Texte cité ->
«Toi-même et la doctrine»

Une parole pour ceux qui travaillent dans l'oeuvre du Seigneur

ME 1890 page 193

 

«Sois attentif à toi-même et à l'enseignement (ou à la doctrine); persévère dans ces choses, car en faisant ainsi, tu te sauveras toi-même et ceux qui t'écoutent» (1 Timothée 4: 16)

 

Ce sont là des paroles bien sérieuses et que doivent peser avec soin tous ceux qui ont à présenter aux âmes la parole de Dieu et la doctrine. Elles étaient adressées par Paul à son enfant bien-aimé, Timothée, et contiennent la plus précieuse instruction pour chacun de ceux qui sont appelés de Dieu à édifier ou instruire l'assemblée, ou à prêcher l'évangile. C'est assurément un grand et saint privilège que d'avoir part à un tel ministère, mais, en même temps, celui qui l'exerce se trouve sous une bien grande responsabilité.

Le passage cité plus haut place devant l'ouvrier du Seigneur deux devoirs des plus essentiels, auxquels il doit donner, avec prière et vigilance, l'attention la plus constante, s'il veut être un ouvrier utile dans l'Assemblée de Dieu, «un bon ministre de Jésus Christ». Premièrement, il doit être attentif à lui-même, et ensuite être attentif à l'enseignement ou à la doctrine.

Matériel de l'exercice ->
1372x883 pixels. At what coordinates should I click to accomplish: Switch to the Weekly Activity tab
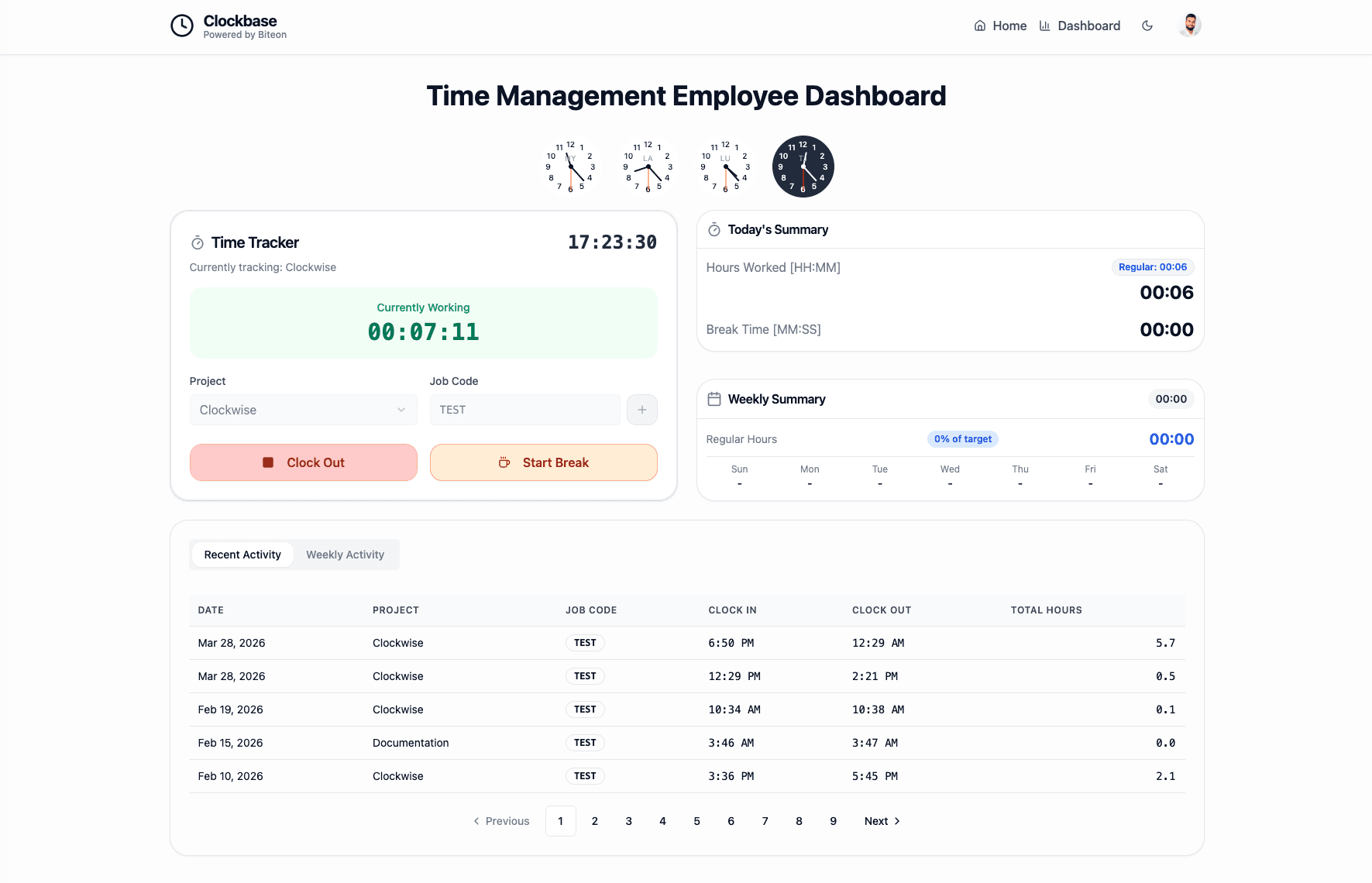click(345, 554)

---

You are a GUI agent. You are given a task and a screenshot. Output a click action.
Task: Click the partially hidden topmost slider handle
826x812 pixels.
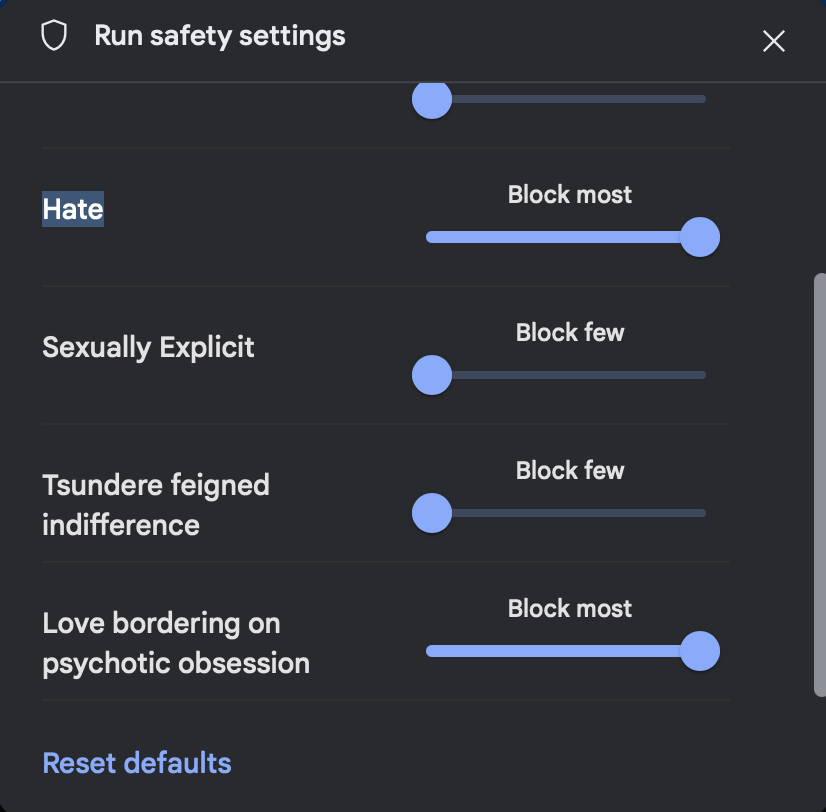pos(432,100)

* * *

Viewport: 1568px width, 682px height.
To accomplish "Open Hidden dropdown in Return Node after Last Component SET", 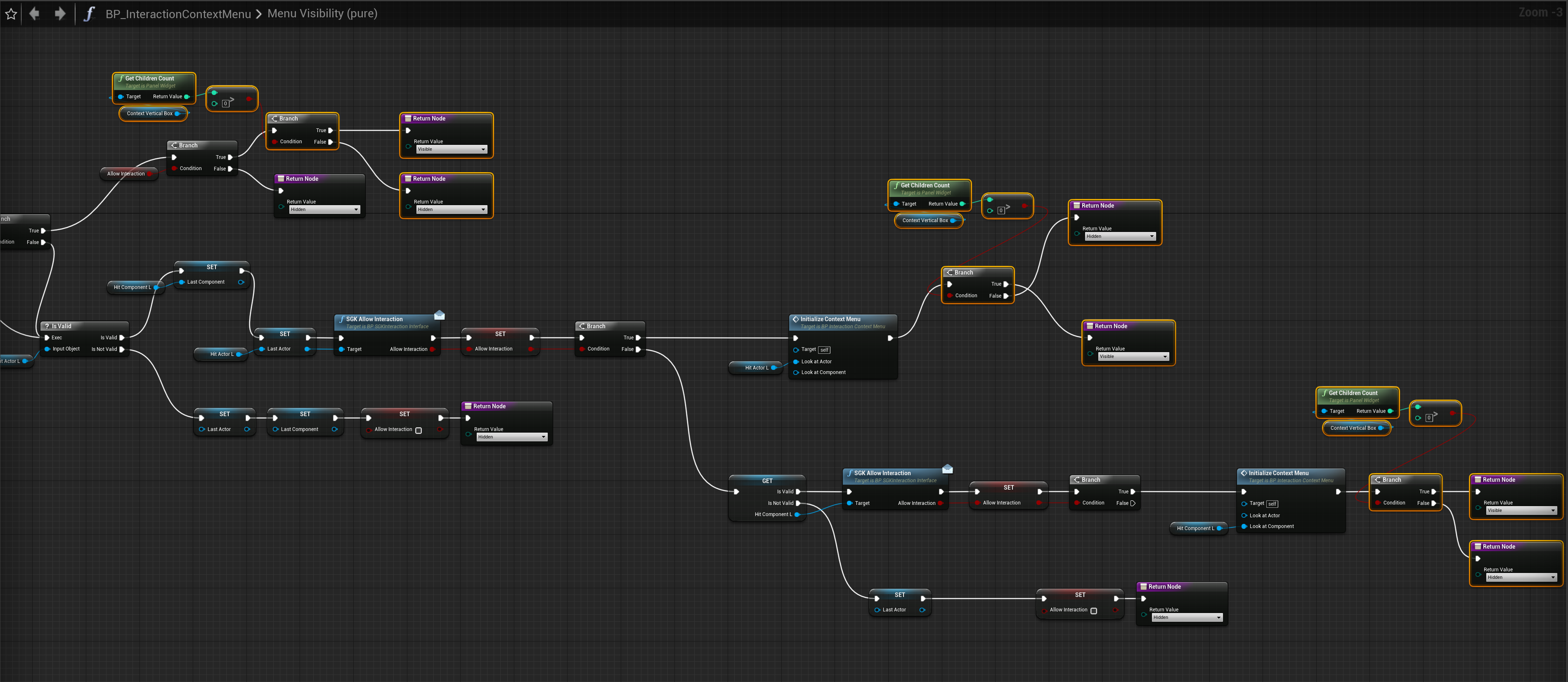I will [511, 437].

Consignes ->
(1) Reprenez le passage du texte sur la doctrine qui va de «Une parole pour» jusqu'à «Timothée 4: 16)», en changeant «Seigneur» en «Maître».
(2) Combien de lignes des enregistrements contiennent la chaîne «pixels», en respectant la casse ? Donnez seulement ce nombre.
Le texte sur la doctrine et les enregistrements sont indépendants l'un de l'autre.

Réponses complètes ->
(1)
Une parole pour ceux qui travaillent dans l'oeuvre du Maître

ME 1890 page 193

 

«Sois attentif à toi-même et à l'enseignement (ou à la doctrine); persévère dans ces choses, car en faisant ainsi, tu te sauveras toi-même et ceux qui t'écoutent» (1 Timothée 4: 16)

(2) 2